Some photography is dependent on ‘access’ – that the photographer has access to things you don’t, and you want to see them – from mountain tops, or of movie stars, or exotic locations. But a haiku photo is an everyday photo. A creation from anyone. As Erwitt said, it’s just how you chose to see things.

The Kigo Debate

Kigo is the ‘seasonal word’ — a veiled or metaphorical reference to seasons, that some argue are required in haiku. I arrive at my feeling about kigo, again in reverse, from ‘what makes a great photo?’ I found they tend to exhibit truths of human existence–scenes of everyday life. 

Consequently, I’d agree that some kigo-like constraint is required for a written haiku; and correspondingly, a haiku photograph is going to be a scene capturing the transience of humanity or reflecting on the nuanced foibles and joys of living.  

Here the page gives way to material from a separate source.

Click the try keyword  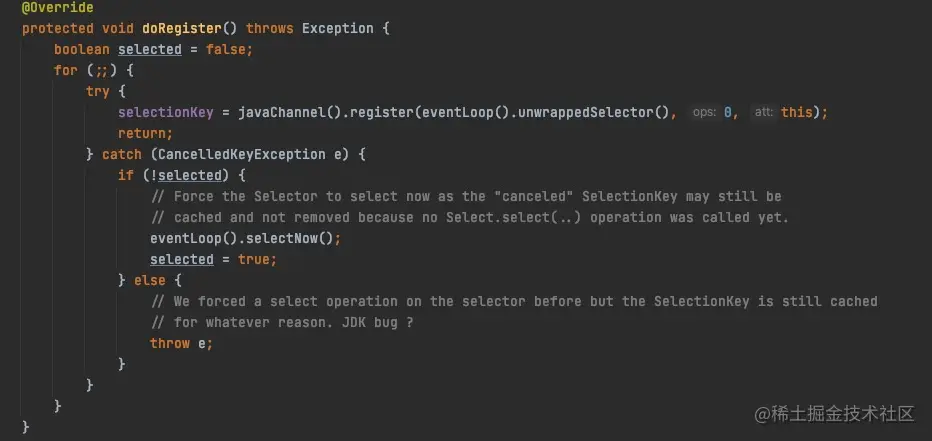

Kigo has another interpretation in photography. Because the haiku kigo connects the poem to moving time, I feel that a haiku photograph is going to leverage the ability of the camera to capture the ephemeral and constant flow of time. While every photograph is a combination of objects caught in a moment, you can still feel when a photo is more ‘object’ or more ‘moment’.  As a guide, I’d say that if the photo could have been taken by another person a little bit later, it’s more object; a moment is going to be fleeting, the ‘moment’ photograph can only have been taken by you, right then. It’s your experience, composed quickly. 


The most important characteristic of haiku is how it conveys, through implication and suggestion, a moment of keen perception and perhaps insight into nature or human nature. Haiku does not state this insight, however, but implies it. 

Welch, M. ‘Becoming a Haiku Poet’ (2003)

I’ve always felt that poor photos just showed us a thing, but better photographs let the viewer bring something to the table, and see more than what is shown. It’s inelegant to hit it on the nose. 

One should not only photograph things for what they are, but for what else they are. 

– Minor White


There’s a lot of chaos in photography these days, particularly about what makes something real.  If all photography is a sort of fabrication, can there be a distinction between real and fake? I think every haiku photographer has to find this spot —a point where you can feel the authenticity in the image. I like to aim my work at an authenticity objective, the way economist Joseph Pine described it: is it true to itself? and is it what it says it is?  Consequently, my haiku photos lean toward ‘pure seeing’, and are uncropped and to a large part unmanipulated. It’s all degrees of fiction, the only rule would be that it has to feel authentic and present a truth.

The practice

The practice of photographic haiku is not unlike the practice of writing haiku; they are works created in the present, they require craft; photography is moments noticed, that happen and then are gone. Haiku are like little origami, delightfully-but-meticulously crafted, often in a single sitting. Like a calligraphic enso practice, you just keep doing them, for better or worse. Easy to be okay, hard to be great.

And like written haiku, the photographic haiku is within a genre that embraces formality and simplicity, and aims for a sort of leap for the viewer, but is flexible in precisely how the photographer assembles the various poetic attributes. More of them makes for a better haiku, but they’re always nicer photographs. With all this said, you have a camera-phone on you right now. Take it out, and begin the simple haiku practice – of looking around at your very experience in this moment – what can you see through the rectangular window of the optical device? What reflects your individual life? Tiny shifts in body and position change it a lot. Put a frame around some small noticed thing, compose up a simple little tableau, simplify it visually, find your poetic juxtapositions, and try to make a haiku.  Like writing haiku, it’s deceptively difficult. But fun to explore.